Biography

H.E. Andrés Pastrana
Former President of tge Republic of Colombia 

Andrés Pastrana was elected President of the Republic of Colombia on June 21, 1998 with the largest vote in the country’s history, receiving over 6 million votes. Highlights of his tenure as president included developing and launching a comprehensive program, entitled Plan Colombia, to combat narco-trafficking, increase the presence of the State in regions controlled by terrorist and drug trafficking organizations, advance peace talks with the country’s two largest guerrilla organizations and provide sound policy stewardship during a deep economic recession which began shortly before he assumed the presidency. He improved bilateral relations with the United States, securing bipartisan support for $4 billion in U.S. military and development assistance to address Colombia’s security problems.

President Pastrana’s four-year term expired in August 2002. Since leaving office, he lived for three years in Spain, attending a number of international conferences and summits. There he wrote a book of memories of his tenure as President and the peace processes that he leaded then, named “Word under Fire”.

In October 2005, he was appointed Ambassador of Colombia to the United States by President Alvaro Uribe, a position which he held until August 2006.

President Pastrana’s political career began in the early 1982 when he was twice elected to the Bogotá city council. In 1988, at age 34, he became the first elected Mayor in Bogotá’s history. During his campaign for Mayor, Pastrana was kidnapped by the Medellín drug cartel and, after a week in captivity, freed by police in a dramatic rescue. As mayor, he improved the city’s schools, lowered crime rates, expanded water supply to poor neighborhoods, and established a network of drug abuse clinics.

In 1991, he created the New Democratic Force, an independent political group, and launched a campaign for the Colombian Senate. The party made history by winning eight independent seats, the largest number ever in the Senate. Pastrana served in the Senate until 1993. The following year, his 1994 presidential campaign united the Conservative Party and the New Democratic Force. The election was the closest contest in Colombian history – he lost the national election in the second round by less than 1% of the vote.

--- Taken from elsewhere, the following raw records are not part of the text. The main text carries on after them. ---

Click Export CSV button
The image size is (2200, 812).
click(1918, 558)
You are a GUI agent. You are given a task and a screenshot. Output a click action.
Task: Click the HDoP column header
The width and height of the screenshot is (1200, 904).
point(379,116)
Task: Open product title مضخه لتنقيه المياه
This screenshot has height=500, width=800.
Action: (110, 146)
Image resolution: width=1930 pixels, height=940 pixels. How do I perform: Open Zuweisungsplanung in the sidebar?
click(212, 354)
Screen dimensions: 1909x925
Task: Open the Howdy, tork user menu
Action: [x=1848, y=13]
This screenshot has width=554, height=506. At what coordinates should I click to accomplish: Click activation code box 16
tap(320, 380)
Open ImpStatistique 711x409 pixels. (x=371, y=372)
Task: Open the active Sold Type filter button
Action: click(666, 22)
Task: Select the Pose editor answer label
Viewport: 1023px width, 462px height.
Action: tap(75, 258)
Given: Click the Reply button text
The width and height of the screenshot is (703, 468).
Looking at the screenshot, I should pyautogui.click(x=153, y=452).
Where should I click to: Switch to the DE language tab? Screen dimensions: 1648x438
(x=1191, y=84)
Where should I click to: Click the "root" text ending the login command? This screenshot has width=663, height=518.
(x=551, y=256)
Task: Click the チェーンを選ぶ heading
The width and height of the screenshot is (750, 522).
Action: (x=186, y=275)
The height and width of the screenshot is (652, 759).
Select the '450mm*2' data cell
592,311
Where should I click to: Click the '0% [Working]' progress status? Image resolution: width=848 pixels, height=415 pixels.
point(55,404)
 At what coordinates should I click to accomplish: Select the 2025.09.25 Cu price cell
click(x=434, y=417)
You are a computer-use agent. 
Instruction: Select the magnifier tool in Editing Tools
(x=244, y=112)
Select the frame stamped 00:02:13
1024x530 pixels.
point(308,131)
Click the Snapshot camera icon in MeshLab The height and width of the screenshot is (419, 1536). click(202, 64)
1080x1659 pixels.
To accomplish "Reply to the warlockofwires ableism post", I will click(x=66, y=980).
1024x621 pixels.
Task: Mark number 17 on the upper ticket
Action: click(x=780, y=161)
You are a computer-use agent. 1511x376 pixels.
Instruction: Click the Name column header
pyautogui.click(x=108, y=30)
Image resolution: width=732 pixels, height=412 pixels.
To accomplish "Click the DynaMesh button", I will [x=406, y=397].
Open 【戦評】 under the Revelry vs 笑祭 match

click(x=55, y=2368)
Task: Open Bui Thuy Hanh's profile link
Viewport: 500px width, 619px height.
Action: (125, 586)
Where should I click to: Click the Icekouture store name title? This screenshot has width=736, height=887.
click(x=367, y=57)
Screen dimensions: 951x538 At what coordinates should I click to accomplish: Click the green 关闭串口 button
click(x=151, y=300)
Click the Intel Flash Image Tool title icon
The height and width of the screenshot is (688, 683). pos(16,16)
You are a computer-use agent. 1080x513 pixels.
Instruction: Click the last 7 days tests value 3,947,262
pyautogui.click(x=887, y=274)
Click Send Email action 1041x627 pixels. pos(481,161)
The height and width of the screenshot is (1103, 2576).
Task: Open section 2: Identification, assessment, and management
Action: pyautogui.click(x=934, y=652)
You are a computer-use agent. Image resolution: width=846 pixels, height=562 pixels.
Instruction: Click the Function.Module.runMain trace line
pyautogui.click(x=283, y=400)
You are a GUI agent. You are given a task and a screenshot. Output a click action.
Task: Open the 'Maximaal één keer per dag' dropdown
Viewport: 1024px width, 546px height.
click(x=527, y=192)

Over the following four years, Mr. Pastrana worked as a consultant to the United Nations as part of that institution’s Young Leadership Program, as well as preparing for his return to the political arena and his successful presidential campaign in 1998.

Prior to entering public service, Mr. Pastrana was a respected journalist as the founder of a political magazine, Guion, and news director and anchorman of a daily nationwide news program, TV-Hoy (TV-Today). In the 1980’s, he won several prestigious awards for his reporting, such as the International “Rey de España” in Madrid (twice), and the Journalism Award “Simón Bolívar” in Bogotá.

Andrés Pastrana has also been member of the Executive Committee of the International Union Local Authorities, President of the Latin American Chapter of this Union, Vice-President of the Union of Ibero-american capital cities, twice President of the World Mayor’s Drug Conference, Secretary-General of the Latin American Union Parties and Assessor of the United Nations University in Tokyo. In 2004, he was appointed Vice-President of the Center Democratic International (CDI).

He has received a number of decoration medals and orders during his public life. Among them, he was elected the Colombian Executive of the Year (1981) by the Junior Chamber of Colombia and has received the Order of UNESCO, the Sovereign Military Order of Malta, de Civil Order of Merit of City of Bogotá and the most important decoration medals from the governments of Colombia, France, Spain, Venezuela, Chile, México, Ecuador, Argentina, Costa Rica an the Dominican Republic.

President Pastrana is the son of a former Colombian President, Misael Pastrana Borrero, who governed Colombia from 1970 to 1974. He has a law degree from the University of El Rosario in Bogotá, and was a fellow at the Center for International Affairs at Harvard University. He is married to Nohra Puyana de Pastrana. They have three children.